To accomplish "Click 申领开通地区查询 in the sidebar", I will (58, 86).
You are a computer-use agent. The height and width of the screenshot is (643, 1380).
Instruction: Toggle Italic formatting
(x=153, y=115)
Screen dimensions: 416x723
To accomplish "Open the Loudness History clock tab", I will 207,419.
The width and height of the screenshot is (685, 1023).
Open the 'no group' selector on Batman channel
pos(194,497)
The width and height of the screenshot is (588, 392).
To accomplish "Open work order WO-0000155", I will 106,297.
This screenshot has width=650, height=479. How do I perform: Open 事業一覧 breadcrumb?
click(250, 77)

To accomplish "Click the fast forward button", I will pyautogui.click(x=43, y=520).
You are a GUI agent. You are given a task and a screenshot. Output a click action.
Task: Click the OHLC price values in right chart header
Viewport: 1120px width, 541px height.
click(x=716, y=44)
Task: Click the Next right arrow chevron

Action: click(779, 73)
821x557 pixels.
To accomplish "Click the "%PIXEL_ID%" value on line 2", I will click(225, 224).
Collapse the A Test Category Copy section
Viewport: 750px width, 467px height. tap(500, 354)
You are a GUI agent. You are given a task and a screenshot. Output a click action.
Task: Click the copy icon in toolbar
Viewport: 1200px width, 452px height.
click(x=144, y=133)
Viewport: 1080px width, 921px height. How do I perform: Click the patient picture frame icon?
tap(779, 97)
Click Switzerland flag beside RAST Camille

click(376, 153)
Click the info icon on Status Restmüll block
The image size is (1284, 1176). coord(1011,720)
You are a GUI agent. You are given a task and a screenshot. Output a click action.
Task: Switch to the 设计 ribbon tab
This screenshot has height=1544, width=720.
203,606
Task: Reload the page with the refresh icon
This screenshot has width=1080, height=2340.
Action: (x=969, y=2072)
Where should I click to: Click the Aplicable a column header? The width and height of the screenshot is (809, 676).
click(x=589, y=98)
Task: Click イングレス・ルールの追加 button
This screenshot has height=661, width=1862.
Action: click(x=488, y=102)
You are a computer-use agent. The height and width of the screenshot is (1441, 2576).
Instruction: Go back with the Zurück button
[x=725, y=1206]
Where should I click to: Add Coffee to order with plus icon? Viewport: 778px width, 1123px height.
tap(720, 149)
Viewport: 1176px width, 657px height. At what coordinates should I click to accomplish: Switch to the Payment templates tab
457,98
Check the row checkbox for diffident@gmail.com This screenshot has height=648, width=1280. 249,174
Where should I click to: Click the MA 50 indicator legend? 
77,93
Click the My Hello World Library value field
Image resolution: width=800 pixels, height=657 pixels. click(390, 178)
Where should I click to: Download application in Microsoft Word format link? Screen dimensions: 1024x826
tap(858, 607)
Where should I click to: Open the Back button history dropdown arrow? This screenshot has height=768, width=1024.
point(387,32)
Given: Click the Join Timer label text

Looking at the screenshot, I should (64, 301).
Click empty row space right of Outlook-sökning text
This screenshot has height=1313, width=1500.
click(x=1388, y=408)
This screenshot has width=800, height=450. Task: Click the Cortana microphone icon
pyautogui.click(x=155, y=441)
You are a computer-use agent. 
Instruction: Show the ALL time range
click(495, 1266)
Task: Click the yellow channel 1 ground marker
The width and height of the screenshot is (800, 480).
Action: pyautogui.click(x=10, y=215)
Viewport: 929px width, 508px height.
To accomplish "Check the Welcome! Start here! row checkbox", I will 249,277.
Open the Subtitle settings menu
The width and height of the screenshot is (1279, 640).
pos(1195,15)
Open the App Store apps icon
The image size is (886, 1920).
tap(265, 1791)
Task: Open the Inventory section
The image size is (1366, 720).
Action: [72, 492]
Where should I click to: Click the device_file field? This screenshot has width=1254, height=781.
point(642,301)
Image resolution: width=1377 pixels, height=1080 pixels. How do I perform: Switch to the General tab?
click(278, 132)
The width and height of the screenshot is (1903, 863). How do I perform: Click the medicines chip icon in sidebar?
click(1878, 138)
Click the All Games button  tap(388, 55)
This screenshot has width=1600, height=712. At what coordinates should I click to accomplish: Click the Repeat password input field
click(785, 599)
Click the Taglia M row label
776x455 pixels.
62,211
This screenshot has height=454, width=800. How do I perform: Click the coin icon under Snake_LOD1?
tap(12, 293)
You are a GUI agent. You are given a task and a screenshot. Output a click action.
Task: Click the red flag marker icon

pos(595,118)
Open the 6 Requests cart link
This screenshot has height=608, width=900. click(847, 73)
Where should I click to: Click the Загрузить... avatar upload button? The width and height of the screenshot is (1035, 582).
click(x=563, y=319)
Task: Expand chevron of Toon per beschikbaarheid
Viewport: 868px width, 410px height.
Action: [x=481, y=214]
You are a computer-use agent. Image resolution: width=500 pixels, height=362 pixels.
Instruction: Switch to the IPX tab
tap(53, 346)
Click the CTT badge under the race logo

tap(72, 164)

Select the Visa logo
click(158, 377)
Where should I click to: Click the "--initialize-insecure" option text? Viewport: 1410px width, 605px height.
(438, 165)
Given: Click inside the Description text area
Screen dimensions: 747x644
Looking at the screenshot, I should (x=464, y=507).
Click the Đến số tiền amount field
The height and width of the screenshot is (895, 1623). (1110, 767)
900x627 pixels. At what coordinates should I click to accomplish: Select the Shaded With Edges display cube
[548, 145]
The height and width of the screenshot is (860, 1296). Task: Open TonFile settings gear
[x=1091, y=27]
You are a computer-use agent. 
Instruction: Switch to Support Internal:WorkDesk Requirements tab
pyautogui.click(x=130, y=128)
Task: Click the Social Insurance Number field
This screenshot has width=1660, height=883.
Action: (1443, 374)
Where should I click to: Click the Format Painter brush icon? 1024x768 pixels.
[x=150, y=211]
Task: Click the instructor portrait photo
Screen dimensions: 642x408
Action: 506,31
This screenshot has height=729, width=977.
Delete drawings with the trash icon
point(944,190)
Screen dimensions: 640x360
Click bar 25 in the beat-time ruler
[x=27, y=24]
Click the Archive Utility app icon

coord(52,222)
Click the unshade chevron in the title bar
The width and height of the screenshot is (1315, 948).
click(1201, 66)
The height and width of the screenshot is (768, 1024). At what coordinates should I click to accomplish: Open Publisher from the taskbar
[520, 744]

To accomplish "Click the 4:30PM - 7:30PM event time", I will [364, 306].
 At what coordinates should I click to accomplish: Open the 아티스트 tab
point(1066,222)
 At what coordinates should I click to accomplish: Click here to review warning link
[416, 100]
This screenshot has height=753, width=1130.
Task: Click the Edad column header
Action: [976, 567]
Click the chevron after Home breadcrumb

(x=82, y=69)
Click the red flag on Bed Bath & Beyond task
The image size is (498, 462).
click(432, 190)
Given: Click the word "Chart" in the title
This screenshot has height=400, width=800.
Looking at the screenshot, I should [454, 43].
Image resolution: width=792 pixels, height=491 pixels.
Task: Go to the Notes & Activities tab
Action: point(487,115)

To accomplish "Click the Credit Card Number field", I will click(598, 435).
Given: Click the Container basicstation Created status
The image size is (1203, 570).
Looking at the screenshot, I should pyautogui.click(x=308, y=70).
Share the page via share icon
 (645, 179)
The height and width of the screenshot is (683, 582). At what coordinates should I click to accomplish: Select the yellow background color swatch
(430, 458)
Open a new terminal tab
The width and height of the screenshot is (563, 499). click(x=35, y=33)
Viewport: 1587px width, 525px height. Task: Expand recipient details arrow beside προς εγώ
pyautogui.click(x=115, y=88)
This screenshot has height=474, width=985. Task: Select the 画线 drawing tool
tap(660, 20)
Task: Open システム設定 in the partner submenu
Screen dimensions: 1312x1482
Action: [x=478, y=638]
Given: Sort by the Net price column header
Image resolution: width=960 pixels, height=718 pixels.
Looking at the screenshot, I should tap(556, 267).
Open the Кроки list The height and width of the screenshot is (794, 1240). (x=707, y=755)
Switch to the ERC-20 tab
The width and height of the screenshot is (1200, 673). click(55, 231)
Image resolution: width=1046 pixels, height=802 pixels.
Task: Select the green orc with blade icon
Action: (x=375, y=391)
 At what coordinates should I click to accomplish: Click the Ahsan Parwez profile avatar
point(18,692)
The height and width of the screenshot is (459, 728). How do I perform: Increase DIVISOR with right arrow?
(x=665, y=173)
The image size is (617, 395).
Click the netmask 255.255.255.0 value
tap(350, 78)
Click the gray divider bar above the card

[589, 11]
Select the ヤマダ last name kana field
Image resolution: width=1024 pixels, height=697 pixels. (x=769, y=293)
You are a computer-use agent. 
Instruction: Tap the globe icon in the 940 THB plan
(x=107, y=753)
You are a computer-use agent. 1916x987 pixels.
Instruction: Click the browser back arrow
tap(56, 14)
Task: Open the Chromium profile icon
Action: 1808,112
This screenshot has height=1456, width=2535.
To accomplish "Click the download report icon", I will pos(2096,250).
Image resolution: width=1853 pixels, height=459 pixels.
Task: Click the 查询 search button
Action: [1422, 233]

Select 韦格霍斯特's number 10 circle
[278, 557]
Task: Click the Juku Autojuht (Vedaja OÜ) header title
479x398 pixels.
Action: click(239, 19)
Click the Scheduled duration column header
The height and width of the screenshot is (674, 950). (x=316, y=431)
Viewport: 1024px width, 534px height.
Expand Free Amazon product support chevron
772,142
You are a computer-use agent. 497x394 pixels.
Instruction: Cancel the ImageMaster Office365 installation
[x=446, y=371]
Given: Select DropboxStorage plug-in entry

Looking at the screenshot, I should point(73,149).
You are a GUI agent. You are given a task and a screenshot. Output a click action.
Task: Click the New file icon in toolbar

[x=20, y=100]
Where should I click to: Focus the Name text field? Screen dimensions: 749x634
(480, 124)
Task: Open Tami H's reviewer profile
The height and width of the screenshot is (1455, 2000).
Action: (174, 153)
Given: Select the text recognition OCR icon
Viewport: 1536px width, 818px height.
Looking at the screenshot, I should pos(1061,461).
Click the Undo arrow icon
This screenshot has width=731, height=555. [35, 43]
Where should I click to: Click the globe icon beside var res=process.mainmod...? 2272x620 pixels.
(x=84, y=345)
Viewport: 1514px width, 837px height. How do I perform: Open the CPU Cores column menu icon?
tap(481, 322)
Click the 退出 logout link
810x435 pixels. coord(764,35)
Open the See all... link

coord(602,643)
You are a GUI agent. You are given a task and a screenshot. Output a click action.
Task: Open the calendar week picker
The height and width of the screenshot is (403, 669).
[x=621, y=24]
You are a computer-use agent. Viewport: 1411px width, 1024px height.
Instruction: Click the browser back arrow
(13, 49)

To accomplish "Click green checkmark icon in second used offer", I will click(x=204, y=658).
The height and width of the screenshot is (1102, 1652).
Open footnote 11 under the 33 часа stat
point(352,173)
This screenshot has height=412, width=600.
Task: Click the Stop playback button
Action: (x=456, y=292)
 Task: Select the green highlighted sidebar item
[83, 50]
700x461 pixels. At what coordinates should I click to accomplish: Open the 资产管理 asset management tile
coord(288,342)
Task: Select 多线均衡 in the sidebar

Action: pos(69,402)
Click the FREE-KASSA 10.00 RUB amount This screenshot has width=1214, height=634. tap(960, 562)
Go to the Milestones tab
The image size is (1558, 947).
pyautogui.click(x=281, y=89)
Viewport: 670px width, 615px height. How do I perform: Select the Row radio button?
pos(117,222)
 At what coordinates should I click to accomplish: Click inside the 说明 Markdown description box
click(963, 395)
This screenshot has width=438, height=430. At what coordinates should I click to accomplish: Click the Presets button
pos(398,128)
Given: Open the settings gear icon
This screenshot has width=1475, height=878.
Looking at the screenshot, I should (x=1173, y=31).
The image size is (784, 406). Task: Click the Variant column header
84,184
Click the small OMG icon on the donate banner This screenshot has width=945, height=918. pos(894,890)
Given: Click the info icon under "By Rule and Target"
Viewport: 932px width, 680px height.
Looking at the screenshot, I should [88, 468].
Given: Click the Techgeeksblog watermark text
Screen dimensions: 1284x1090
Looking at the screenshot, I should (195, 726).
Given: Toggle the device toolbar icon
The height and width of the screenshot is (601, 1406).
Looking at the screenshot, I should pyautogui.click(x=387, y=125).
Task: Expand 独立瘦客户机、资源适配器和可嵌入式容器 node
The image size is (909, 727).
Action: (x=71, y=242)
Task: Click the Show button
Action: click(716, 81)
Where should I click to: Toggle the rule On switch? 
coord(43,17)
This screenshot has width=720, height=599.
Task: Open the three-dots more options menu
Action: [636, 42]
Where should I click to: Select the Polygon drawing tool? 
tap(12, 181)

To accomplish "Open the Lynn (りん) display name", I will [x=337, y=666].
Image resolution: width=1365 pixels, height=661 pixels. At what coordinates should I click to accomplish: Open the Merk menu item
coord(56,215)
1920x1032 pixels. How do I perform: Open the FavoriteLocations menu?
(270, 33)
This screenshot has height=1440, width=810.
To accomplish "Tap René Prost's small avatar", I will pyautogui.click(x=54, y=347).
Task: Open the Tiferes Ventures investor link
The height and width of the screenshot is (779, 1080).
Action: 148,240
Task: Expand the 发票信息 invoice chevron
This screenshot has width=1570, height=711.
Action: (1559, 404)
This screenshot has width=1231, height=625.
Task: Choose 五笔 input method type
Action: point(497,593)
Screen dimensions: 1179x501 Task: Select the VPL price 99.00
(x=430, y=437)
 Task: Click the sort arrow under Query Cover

### Task objective
When a line in the material above contains the word "checkbox", copy that line out.

### Answer area
Check the row checkbox for diffident@gmail.com This screenshot has height=648, width=1280. 249,174
To accomplish "Check the Welcome! Start here! row checkbox", I will 249,277.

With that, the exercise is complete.